WARSAW - A plane crash in Russia in 2010 that claimed the lives of Poland's president and 94 others is once again troubling ties between Moscow and Warsaw after the revelation that some grieving families received the wrong bodies to bury.
The remains of Polish Solidarity activist Anna Walentynowicz were swapped with the body of another victim, prosecutors said on Tuesday.
Investigators exhumed the two bodies last week after inconsistencies in documents provided by Russia, which oversaw the local investigation of the Smolensk disaster, raised doubts whether the correct remains were passed on to families.
The discovery will likely lead to further exhumations and spark further protests by some Poles over the investigation of the crash, which Russian authorities blamed on the crew of the government Tu-154 on April 10, 2010.

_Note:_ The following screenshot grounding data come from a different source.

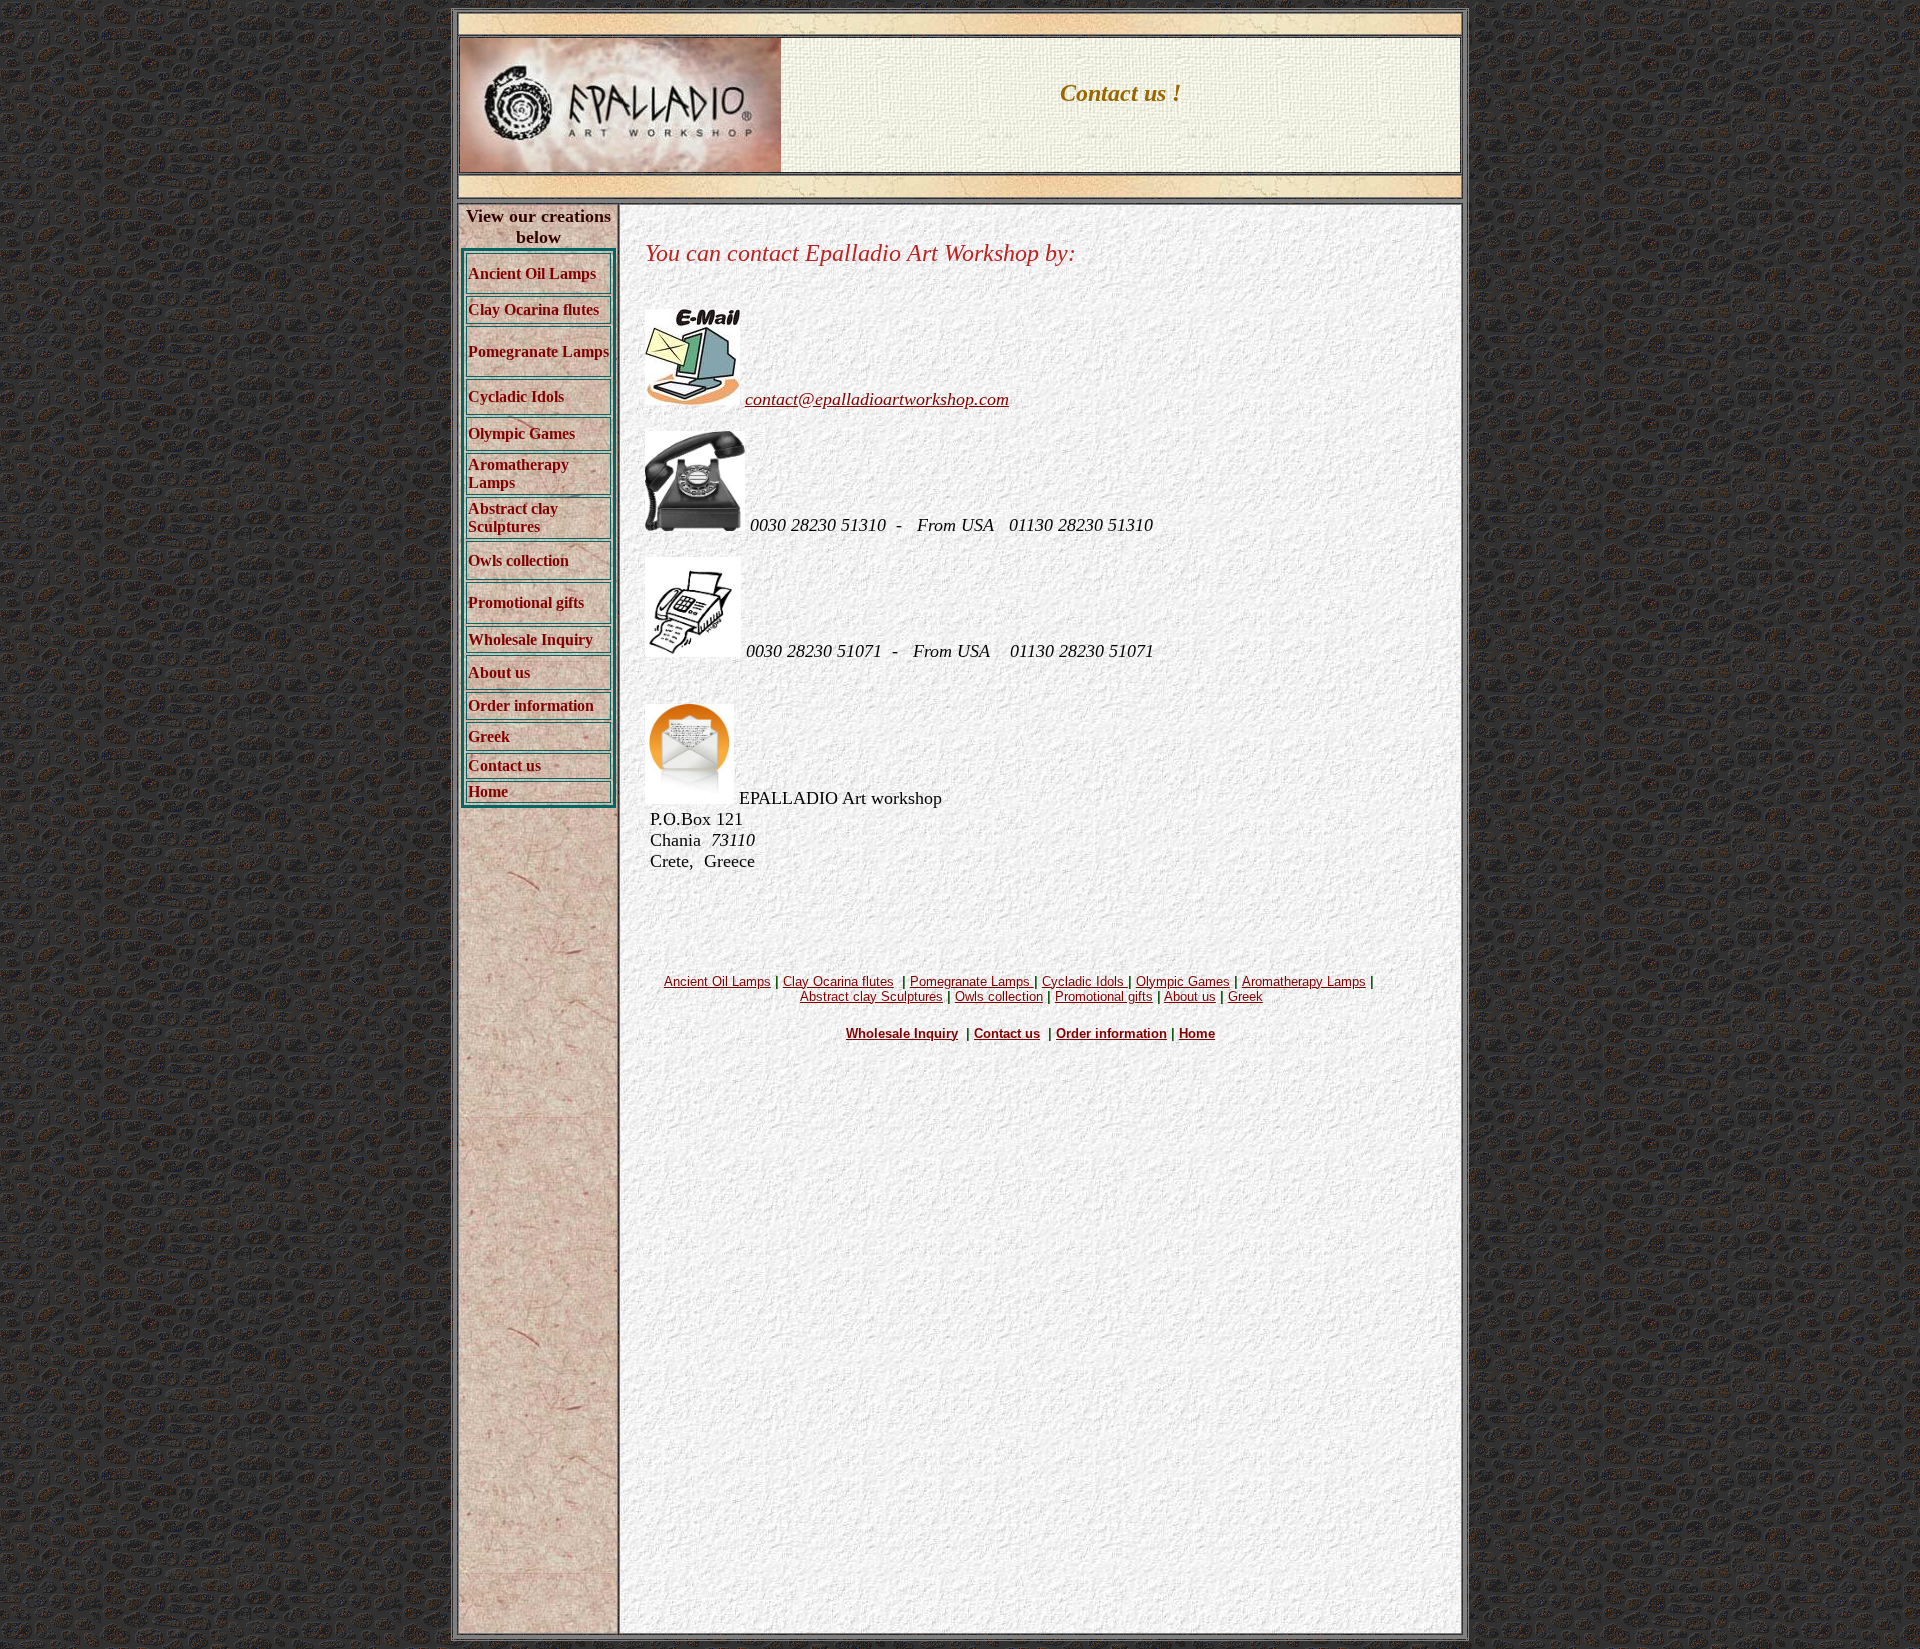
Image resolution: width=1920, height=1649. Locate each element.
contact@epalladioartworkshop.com (877, 399)
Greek (489, 736)
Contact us (504, 765)
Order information (531, 705)
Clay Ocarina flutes (533, 309)
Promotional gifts (526, 602)
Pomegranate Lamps (538, 351)
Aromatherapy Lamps (1304, 981)
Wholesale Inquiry (530, 639)
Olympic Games (521, 433)
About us (499, 672)
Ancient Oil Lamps (717, 981)
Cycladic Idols (516, 396)
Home (488, 791)
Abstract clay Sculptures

"The prosecutor's office is looking into the issue of exchanging the bodies and is investigating the evidence also from this angle," said Colonel Zbigniew Rzepa, a spokesman for the military prosecutor's office.
Disputes over the handling of the investigation have frayed the often testy relations between Moscow andWarsaw, whose investigators also blamed Russian traffic controllers for allowing the plane to attempt a landing in heavy fog.
The family of Anna Walentynowicz, whose sacking at the Gdansk shipyard in Aug. 1980 sparked protests that led to the creation of the Solidarity trade union, said last week that they had proof that the body exhumed from a family grave in Gdansk was not hers.
"The question of finding grandma and making sure that her last will of resting next to her husband is fulfilled is one chapter which we are closing here," said her grandson, Piotr Walentynowicz.
"But we are now opening another chapter of who is responsible," he said.
The remains of the Smolensk victims, including then President Lech Kaczynski and his wife, were examined by Russian investigators in the presence of Polish officials in Moscow before being flown back to Warsaw in metal coffins.
Law and Justice, Poland's main opposition party led by Kaczynski's twin brother Jaroslaw, has criticised Prime Minister Donald Tusk and his government for its handling of the Smolensk investigation.
Some rightist groups have accused the Russian and Polish governments of being at least partially responsible for the disaster.
The prosecutors did not say whose remains were swapped with those of Walentynowicz.
Polish military prosecutors plan to exhume four additional bodies and representatives of families of other victims said they expected many more remains to be examined.